Theorem fucofval 49816

Description: Value of the function giving the functor composition bifunctor.
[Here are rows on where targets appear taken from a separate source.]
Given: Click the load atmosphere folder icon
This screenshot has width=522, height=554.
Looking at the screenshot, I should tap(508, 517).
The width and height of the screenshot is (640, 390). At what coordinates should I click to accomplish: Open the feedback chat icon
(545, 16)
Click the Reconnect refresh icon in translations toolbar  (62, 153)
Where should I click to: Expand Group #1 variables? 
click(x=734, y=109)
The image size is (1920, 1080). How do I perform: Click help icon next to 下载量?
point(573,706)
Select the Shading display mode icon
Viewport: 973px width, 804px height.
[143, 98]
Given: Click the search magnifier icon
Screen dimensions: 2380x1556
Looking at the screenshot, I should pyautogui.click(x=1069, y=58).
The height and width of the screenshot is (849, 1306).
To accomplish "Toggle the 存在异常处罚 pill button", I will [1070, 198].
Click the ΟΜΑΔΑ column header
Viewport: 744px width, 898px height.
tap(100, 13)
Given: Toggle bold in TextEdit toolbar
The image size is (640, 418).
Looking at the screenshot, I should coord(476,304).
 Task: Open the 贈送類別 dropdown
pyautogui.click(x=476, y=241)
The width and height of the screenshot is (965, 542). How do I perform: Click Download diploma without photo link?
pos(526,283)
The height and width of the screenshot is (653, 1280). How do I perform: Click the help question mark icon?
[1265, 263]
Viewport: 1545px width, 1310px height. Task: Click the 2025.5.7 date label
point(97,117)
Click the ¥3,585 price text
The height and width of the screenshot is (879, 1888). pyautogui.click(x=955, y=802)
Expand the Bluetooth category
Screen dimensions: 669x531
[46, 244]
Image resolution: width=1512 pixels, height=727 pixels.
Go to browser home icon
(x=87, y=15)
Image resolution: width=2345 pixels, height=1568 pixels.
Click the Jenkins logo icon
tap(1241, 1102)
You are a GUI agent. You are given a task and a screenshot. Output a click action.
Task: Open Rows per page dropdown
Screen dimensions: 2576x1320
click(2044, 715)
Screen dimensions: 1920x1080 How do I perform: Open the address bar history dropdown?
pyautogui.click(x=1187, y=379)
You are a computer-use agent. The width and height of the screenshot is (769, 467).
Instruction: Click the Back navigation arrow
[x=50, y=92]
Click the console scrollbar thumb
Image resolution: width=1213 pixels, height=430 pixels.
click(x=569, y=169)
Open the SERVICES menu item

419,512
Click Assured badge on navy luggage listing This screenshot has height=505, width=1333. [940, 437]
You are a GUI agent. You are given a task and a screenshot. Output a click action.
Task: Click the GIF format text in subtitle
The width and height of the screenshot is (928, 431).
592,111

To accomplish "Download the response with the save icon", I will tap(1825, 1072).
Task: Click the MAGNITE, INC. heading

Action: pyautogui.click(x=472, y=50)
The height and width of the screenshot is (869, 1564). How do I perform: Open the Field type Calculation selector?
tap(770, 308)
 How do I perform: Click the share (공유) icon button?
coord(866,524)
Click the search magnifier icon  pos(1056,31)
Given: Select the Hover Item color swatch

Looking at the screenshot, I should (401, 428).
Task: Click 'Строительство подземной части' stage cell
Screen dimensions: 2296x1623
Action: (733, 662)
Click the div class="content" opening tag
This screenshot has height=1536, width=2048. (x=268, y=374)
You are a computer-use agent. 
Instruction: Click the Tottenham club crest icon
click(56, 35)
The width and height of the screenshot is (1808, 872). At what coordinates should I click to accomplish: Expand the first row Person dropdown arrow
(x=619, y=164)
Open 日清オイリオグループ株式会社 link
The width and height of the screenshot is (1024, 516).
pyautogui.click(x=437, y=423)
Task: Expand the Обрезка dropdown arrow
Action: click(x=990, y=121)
Hypotheses fucofval.c and fucofval.d are not redundant (fucofvalne 49822). (Contributed by Zhi Wang, 29-Sep-2025.)

Hypotheses

Ref	Expression
fucofval.c	⊢ (𝜑 → 𝐶 ∈ 𝑇)
fucofval.d	⊢ (𝜑 → 𝐷 ∈ 𝑈)
fucofval.e	⊢ (𝜑 → 𝐸 ∈ 𝑉)
fucofval.o	⊢ (𝜑 → (⟨𝐶, 𝐷⟩ ∘F 𝐸) = ⚬ )
fucofval.w	⊢ (𝜑 → 𝑊 = ((𝐷 Func 𝐸) × (𝐶 Func 𝐷)))

Assertion

Ref	Expression
fucofval	⊢ (𝜑 → ⚬ = ⟨( ∘func ↾ 𝑊), (𝑢 ∈ 𝑊, 𝑣 ∈ 𝑊 ↦ ⦋(1st ‘(2nd ‘𝑢)) / 𝑓⦌⦋(1st ‘(1st ‘𝑢)) / 𝑘⦌⦋(2nd ‘(1st ‘𝑢)) / 𝑙⦌⦋(1st ‘(2nd ‘𝑣)) / 𝑚⦌⦋(1st ‘(1st ‘𝑣)) / 𝑟⦌(𝑏 ∈ ((1st ‘𝑢)(𝐷 Nat 𝐸)(1st ‘𝑣)), 𝑎 ∈ ((2nd ‘𝑢)(𝐶 Nat 𝐷)(2nd ‘𝑣)) ↦ (𝑥 ∈ (Base‘𝐶) ↦ ((𝑏‘(𝑚‘𝑥))(⟨(𝑘‘(𝑓‘𝑥)), (𝑘‘(𝑚‘𝑥))⟩(comp‘𝐸)(𝑟‘(𝑚‘𝑥)))(((𝑓‘𝑥)𝑙(𝑚‘𝑥))‘(𝑎‘𝑥))))))⟩)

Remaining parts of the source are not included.